Steamboat Springs State officials have finalized the first set of road projects that are guaranteed to get federal stimulus money, and no Steamboat Springs-area proposals are among them.
Some local requests made the second- and third-tier lists, however. The Transportation Commission approved the "A" list, the highest-priority projects, and Gov. Bill Ritter certified it this month. Of more than $300 million for those projects, $47.8 million will go to Region 3, which includes Northwest Colorado.
Steamboat's proposals don't appear until the "B" and "C" lists. Lincoln Avenue improvements and two projects on Colorado Highway 131 are on the "B" list, and U.S. Highway 40 west of Steamboat is on the "C" list.

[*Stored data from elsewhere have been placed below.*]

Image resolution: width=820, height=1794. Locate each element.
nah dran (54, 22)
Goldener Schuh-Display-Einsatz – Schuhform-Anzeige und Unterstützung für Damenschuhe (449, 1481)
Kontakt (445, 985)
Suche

"The more of these projects that go, the more jobs we can save and, better yet, create," Routt County Commissioner Diane Mitsch Bush said.
She has helped prioritize the projects as part of the Northwest Transportation Planning Region and the Statewide Transportation Advisory Committee. Planners from municipalities across the state have been proposing and prioritizing transportation projects for years, she said.
The Northwest TPR consists of Routt, Moffat, Rio Blanco, Jackson and Grand counties.
"We're lucky because we've got this bottom up, local to regional to statewide planning process," Mitsch Bush said. Ritter certified but did not select the "A" list projects, she said.
In the first round of funding, Region 3 is slated to receive $46.1 million for road and bridge projects and $1.7 million for enhancement projects. Pedestrian- and bicycle-related plans are part of the enhancement category, Mitsch Bush said.
Routt County's projects on the "B" list include downtown Lincoln Avenue improvements. The project is already in CDOT's budget and scheduled to begin this fall, but the city still is seeking stimulus funding.
The federal American Recovery and Reinvestment Act requires projects to move quickly. Proposals must be submitted for contractor bids by July 1, Regional CDOT spokeswoman Nancy Shanks said.
"As these are awarded, we'll also have information on where the contractor is from, where the subcontractor is from and how many people are put to work," Shanks said.
She also noted that the economic benefits would include lodging, food and gas purchases by construction workers.
States that don't meet federal deadlines could lose funding, Mitsch Bush said, adding that some of that money could find its way to Colorado "B" and "C" projects. Those proposals also could get funding if something stymies a Colorado project and it needs to be replaced, Shanks said.
Funding could come their way if stimulus money frees up cash initially slated for "A" list projects, some of which have been planned for years, Mitsch Bush said.
"Somehow, those projects on the 'B' list are probably going to be funded," Mitsch Bush said.
On the "B" list are chip seals and preventative maintenance for the U.S. 40 and Colo. 131 intersection and improvements to Colo. 131 south of Steamboat. The latter would add eight-foot shoulders and climbing lanes to a five-mile stretch of road.
"That will make it much nicer both for motorized vehicles and also for bicycles," Mitsch Bush said.
The Lincoln Avenue upgrades would cost $10.9 million, the chip seal would cost $2.5 million and the Colo. 131 improvements would cost $6.8 million.
Many "C" list projects are not as far along in the planning stages, Mitsch Bush said. The list includes work on Colorado Highway 13 north of Craig, resurfacing and shoulder widening on Muddy Pass and the first phase of U.S. 40 west of Steamboat.
If the "B" projects get funding, some of those "C" projects probably will, too, Mitsch Bush said.
"There are still lots of question marks, which are probably, in the next six weeks or so, going to become much clearer, particularly in terms of the 'B' and 'C' lists," she said.